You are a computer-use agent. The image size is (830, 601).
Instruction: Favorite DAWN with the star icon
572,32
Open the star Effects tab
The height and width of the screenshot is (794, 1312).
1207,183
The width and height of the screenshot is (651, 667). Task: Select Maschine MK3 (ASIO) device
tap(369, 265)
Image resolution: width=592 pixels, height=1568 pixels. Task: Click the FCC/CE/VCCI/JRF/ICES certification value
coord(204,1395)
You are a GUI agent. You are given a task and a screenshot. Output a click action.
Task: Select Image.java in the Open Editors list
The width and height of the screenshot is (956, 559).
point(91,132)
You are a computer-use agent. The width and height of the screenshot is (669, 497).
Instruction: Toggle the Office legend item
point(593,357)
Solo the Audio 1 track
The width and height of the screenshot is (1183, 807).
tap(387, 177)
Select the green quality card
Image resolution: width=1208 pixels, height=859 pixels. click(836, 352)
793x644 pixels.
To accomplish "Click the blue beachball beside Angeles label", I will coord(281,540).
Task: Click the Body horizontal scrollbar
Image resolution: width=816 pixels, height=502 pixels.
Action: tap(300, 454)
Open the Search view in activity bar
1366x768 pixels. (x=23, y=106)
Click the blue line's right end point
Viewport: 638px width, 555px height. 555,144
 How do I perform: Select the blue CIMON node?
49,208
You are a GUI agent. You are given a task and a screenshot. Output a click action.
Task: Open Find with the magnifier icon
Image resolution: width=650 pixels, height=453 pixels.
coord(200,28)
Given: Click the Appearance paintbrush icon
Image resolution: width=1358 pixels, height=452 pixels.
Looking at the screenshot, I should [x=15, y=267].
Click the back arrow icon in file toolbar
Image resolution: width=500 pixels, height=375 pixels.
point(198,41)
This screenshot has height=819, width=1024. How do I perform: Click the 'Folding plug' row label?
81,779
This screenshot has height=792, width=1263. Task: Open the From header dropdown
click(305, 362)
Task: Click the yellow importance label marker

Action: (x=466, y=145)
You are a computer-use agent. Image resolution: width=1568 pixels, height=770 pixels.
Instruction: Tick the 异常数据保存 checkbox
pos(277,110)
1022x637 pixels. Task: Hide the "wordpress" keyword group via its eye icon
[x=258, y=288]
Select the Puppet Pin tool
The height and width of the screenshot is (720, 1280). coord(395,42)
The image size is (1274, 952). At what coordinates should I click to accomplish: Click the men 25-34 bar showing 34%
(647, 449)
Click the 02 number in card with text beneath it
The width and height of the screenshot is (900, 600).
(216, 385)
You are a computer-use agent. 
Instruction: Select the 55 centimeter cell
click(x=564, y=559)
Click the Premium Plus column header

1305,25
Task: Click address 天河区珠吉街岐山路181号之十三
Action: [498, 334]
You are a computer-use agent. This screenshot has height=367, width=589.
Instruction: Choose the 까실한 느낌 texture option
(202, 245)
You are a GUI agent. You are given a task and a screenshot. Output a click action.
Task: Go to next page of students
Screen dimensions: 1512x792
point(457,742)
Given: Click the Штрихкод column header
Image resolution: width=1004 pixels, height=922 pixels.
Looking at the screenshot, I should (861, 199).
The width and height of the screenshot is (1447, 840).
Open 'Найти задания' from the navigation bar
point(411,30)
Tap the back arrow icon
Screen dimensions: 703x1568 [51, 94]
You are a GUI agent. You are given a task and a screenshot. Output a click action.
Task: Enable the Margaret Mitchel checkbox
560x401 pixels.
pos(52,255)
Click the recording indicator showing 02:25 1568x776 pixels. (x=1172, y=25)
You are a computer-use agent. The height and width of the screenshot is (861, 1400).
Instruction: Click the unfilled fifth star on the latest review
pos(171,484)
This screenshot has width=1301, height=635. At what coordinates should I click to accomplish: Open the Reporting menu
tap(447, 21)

Prompt: Print every entry exactly.

Solution:
You are a computer-use agent. The image size is (830, 601).
Instruction: Favorite DAWN with the star icon
572,32
Open the star Effects tab
The height and width of the screenshot is (794, 1312).
1207,183
The width and height of the screenshot is (651, 667). Task: Select Maschine MK3 (ASIO) device
tap(369, 265)
Image resolution: width=592 pixels, height=1568 pixels. Task: Click the FCC/CE/VCCI/JRF/ICES certification value
coord(204,1395)
You are a GUI agent. You are given a task and a screenshot. Output a click action.
Task: Select Image.java in the Open Editors list
The width and height of the screenshot is (956, 559).
point(91,132)
You are a computer-use agent. The width and height of the screenshot is (669, 497).
Instruction: Toggle the Office legend item
point(593,357)
Solo the Audio 1 track
The width and height of the screenshot is (1183, 807).
tap(387, 177)
Select the green quality card
Image resolution: width=1208 pixels, height=859 pixels. click(836, 352)
793x644 pixels.
To accomplish "Click the blue beachball beside Angeles label", I will coord(281,540).
Task: Click the Body horizontal scrollbar
Image resolution: width=816 pixels, height=502 pixels.
Action: tap(300, 454)
Open the Search view in activity bar
1366x768 pixels. (x=23, y=106)
Click the blue line's right end point
Viewport: 638px width, 555px height. 555,144
 How do I perform: Select the blue CIMON node?
49,208
You are a GUI agent. You are given a task and a screenshot. Output a click action.
Task: Open Find with the magnifier icon
Image resolution: width=650 pixels, height=453 pixels.
coord(200,28)
Given: Click the Appearance paintbrush icon
Image resolution: width=1358 pixels, height=452 pixels.
Looking at the screenshot, I should [x=15, y=267].
Click the back arrow icon in file toolbar
Image resolution: width=500 pixels, height=375 pixels.
point(198,41)
This screenshot has height=819, width=1024. How do I perform: Click the 'Folding plug' row label?
81,779
This screenshot has height=792, width=1263. Task: Open the From header dropdown
click(305, 362)
Task: Click the yellow importance label marker

Action: (x=466, y=145)
You are a computer-use agent. Image resolution: width=1568 pixels, height=770 pixels.
Instruction: Tick the 异常数据保存 checkbox
pos(277,110)
1022x637 pixels. Task: Hide the "wordpress" keyword group via its eye icon
[x=258, y=288]
Select the Puppet Pin tool
The height and width of the screenshot is (720, 1280). coord(395,42)
The image size is (1274, 952). At what coordinates should I click to accomplish: Click the men 25-34 bar showing 34%
(647, 449)
Click the 02 number in card with text beneath it
The width and height of the screenshot is (900, 600).
(216, 385)
You are a computer-use agent. 
Instruction: Select the 55 centimeter cell
click(x=564, y=559)
Click the Premium Plus column header

1305,25
Task: Click address 天河区珠吉街岐山路181号之十三
Action: [498, 334]
You are a computer-use agent. This screenshot has height=367, width=589.
Instruction: Choose the 까실한 느낌 texture option
(202, 245)
You are a GUI agent. You are given a task and a screenshot. Output a click action.
Task: Go to next page of students
Screen dimensions: 1512x792
point(457,742)
Given: Click the Штрихкод column header
Image resolution: width=1004 pixels, height=922 pixels.
Looking at the screenshot, I should (861, 199).
The width and height of the screenshot is (1447, 840).
Open 'Найти задания' from the navigation bar
point(411,30)
Tap the back arrow icon
Screen dimensions: 703x1568 [51, 94]
You are a GUI agent. You are given a task and a screenshot. Output a click action.
Task: Enable the Margaret Mitchel checkbox
560x401 pixels.
pos(52,255)
Click the recording indicator showing 02:25 1568x776 pixels. (x=1172, y=25)
You are a computer-use agent. The height and width of the screenshot is (861, 1400).
Instruction: Click the unfilled fifth star on the latest review
pos(171,484)
This screenshot has width=1301, height=635. At what coordinates should I click to accomplish: Open the Reporting menu
tap(447, 21)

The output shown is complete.